I have many Strings, for example ("a32ghS:SAD") and I need to sort them. Is it okay to get a integer value like this:

String s = "a32ghS:SAD";
int l = 0;
for (int i = 0; i < s.length(); i++) {
    l += (int) s.charAt(i);
}

Is it okay to sort the Strings based on the integer l? Or should I sort them based on it's String?

Answer 1

Much depend on what you want to do. :)

however, if you sort it based on string you'll come up performing O(NlogN) string2int conversions. Instead, if you convert your strings before sorting, you'll drop to only O(N) conversions.

Answer 2

Simply adding up the character values of each character will sort it incorrectly (assuming you want alphabetical). Consider the string "aZZZZ" , this will come after "b" with your code sample. You method will sort the strings by the sum of the character codes of the characters contained in the strings , not particularly useful.

Assuming you want to sort alphabetically you should do it using the Java library method Collections.sort as the code is already written to do this.

ArrayList<String> list = new ArrayList<String>();

unsortList.add("cc");
unsortList.add("bb");
unsortList.add("dd");
unsortList.add("aa");

Collections.sort(list);

The way the typical alphabetical sort works is by comparing the ASCII character codes in a the first position and ordering them that way, if the characters are the same then the next character is considered and so on.
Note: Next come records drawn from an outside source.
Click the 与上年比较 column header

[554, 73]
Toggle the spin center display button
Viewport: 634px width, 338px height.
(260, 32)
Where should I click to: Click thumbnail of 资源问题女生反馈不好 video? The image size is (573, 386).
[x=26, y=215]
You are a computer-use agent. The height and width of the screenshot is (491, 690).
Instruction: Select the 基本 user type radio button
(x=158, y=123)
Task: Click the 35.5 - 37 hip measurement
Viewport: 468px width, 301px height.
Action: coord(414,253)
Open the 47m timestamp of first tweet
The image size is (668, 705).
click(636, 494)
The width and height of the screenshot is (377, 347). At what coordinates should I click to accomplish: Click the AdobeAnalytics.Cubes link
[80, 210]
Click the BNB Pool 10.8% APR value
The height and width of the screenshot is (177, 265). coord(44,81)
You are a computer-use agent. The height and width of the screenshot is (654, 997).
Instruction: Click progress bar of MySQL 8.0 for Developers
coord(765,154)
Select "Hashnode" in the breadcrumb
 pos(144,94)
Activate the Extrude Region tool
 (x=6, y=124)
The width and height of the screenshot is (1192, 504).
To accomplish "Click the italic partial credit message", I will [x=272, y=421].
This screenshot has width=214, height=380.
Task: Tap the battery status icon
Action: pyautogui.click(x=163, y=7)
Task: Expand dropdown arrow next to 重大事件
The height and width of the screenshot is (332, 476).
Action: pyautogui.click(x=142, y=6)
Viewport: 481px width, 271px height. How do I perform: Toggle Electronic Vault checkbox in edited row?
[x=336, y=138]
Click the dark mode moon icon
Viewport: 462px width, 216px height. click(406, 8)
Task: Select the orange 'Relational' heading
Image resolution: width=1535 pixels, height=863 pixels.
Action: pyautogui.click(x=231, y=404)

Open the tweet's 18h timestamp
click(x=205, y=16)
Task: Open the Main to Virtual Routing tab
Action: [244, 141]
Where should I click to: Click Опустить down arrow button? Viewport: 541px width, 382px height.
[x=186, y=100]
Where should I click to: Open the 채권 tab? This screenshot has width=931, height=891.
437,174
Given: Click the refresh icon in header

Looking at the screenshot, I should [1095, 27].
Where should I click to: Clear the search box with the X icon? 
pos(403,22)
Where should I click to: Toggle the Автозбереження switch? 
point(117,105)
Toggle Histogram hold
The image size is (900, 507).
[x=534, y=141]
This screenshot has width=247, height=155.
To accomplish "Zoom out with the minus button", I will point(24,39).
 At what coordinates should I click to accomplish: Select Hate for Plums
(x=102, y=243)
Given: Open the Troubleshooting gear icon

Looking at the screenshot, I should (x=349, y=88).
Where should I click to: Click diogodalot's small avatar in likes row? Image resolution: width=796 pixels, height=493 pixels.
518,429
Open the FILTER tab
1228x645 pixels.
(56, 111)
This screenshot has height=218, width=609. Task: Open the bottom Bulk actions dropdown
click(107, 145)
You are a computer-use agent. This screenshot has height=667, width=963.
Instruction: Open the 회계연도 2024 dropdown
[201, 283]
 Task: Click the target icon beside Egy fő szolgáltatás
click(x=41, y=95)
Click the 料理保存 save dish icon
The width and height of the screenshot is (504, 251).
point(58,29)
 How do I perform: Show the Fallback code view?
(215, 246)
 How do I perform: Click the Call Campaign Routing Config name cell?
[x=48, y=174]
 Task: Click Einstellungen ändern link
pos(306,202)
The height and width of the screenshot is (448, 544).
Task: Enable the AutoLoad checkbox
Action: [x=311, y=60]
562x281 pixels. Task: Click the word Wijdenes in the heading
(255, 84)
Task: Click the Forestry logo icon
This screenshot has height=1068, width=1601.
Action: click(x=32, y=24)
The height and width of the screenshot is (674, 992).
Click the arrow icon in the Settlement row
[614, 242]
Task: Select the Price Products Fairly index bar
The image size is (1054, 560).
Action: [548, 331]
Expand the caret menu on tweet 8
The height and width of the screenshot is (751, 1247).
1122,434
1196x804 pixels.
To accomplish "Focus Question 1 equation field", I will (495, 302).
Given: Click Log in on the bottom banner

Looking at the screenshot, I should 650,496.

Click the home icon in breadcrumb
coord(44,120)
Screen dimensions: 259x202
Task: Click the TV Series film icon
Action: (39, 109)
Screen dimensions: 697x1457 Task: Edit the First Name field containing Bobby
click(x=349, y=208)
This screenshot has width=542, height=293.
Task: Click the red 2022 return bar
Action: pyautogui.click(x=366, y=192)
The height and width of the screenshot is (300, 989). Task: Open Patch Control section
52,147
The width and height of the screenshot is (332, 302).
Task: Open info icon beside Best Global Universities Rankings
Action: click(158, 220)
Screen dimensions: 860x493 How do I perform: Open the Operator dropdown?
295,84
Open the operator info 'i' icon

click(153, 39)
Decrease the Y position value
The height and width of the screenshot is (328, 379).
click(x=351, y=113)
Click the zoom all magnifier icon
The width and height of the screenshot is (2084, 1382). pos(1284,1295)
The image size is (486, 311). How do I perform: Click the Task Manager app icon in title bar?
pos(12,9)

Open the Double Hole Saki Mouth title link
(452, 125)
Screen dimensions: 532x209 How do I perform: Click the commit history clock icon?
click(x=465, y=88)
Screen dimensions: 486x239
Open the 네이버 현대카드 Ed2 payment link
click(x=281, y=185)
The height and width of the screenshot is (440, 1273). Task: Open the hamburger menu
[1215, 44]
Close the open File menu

You won't be able to beat this sort of performance unless you are sorting a particular way or you can exploit some knowledge about the strings that you know.

Answer 3

That would make "a32ghS:SAD" and "S32gha:SAD" have the same integer representation. Plus you would have troubles converting back integers to strings (you'd have to use some map structure).

So, the answer is just sort the strings, it's not that it's really slow operation (it depends on number of items, of course).

Answer 4

no, because the position in the string matters (see answers above for that) but if you know the maximum length of your string, and if you do a bitwise shift on it after adding a character, it might be ok.

Keep in mind that String.compareTo is using the unicode values of each character in much the same way, but the compareTo method by default is case-sensitive.

Answer 5

In the Cassandra database, they do something like that by default. However, to compute the integer, they compute a hash using murmur3. A hash is similar to your simple sum, but you are not likely to find two strings with the same hash (they exist, it's just rare).

In that case, it is useful because you compute the hash once and search possibly millions of rows. It makes it really fast because the hash allows for the search to be sharded (ie if you have 201 computers and use groups of 3 computers to save your data [for replication], then a database searching 10,000,000 rows means searching about 149,253 on one of these little clusters).

Note that as a result the strings are not sorted alphabetically.

Now, to sort strings in memory, you probably want to just use a sort() with the strings themselves as the key. The time to compute the hash, store it, the extra memory it uses, you're not likely to save anything. A standard sort will use a binary search, so that's a maximum of 10 to 11 iterations for 1,000,000 strings. It will be fast.

In Java, if you need to attach data to the string, use a Map . If you do not need any data, use a SortedSet .